Mas haviam mudanças demais entre eles e todas eram irreversíveis.

Você poderia ficar”. Eram palavras dispersas na chuva e nem havia a certeza de terem sido ditas. Ela não se deu ao trabalho de responder. Ele a conhecia o suficiente para saber que isso não era uma opção válida.

Ele havia lhe dado muito, uma porção de sensações e o controle sobre si mesma, mas agora precisava partir. “por favor, pare de me pedir para ficar.” Ela já havia dado aquela resposta, não poderia viver naquele mundo, não daquela forma. Toda a sua vida fora uma forma de sobreviver e agora ela queria viver.

— Você não precisa estar lá amanhã – foi tudo o que disse, já de costas para ele. – Você sabe, eu não acho que vá conseguir se você estiver lá.

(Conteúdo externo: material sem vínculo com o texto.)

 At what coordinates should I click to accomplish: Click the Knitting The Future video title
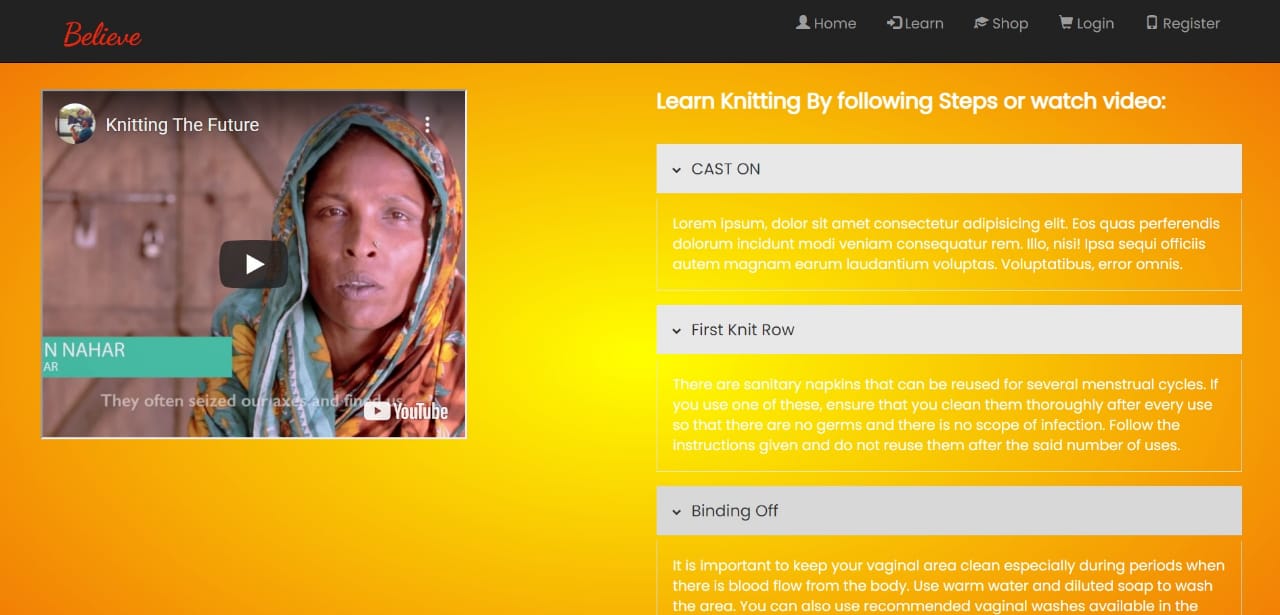pyautogui.click(x=182, y=125)
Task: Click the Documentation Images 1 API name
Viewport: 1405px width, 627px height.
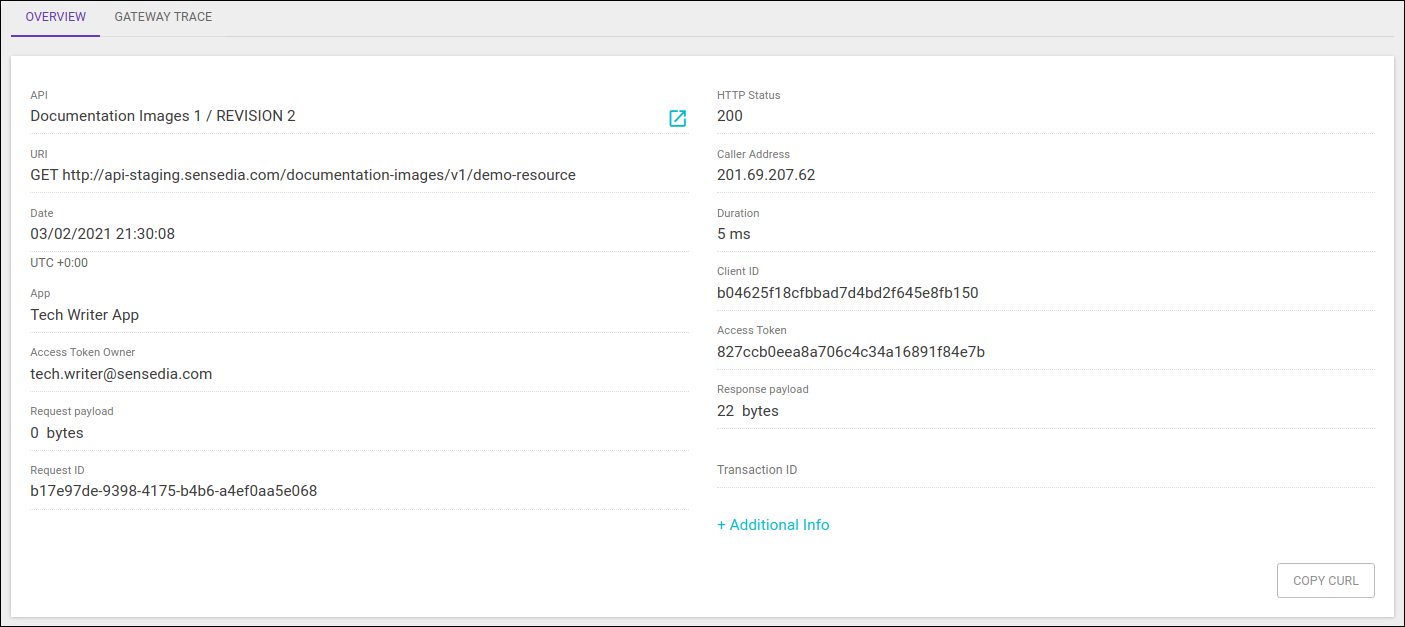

— É assim que acaba? – ele perguntou. Entendia todas as circunstancias, mas era impossível não se assustar com a tragédia que tudo havia se tornado.

— São os nossos lugares – não havia mais nada a ser dito.

Ela se afastou, andando de costas para a rua. Encarando a sua felicidade, seu maior ami e a única pessoa que amou ficar para a trás.

A luz azul cobriu a pequena cidade congelando as gosta de chuva no ar e ela continuou caminhando, abandonando ele para sempre naquela solidão que sempre compartilharam e que muito tempo só eles compartilhavam.

Perdido naquela hora secreta.

Para sempre no limiar de sua escuridão.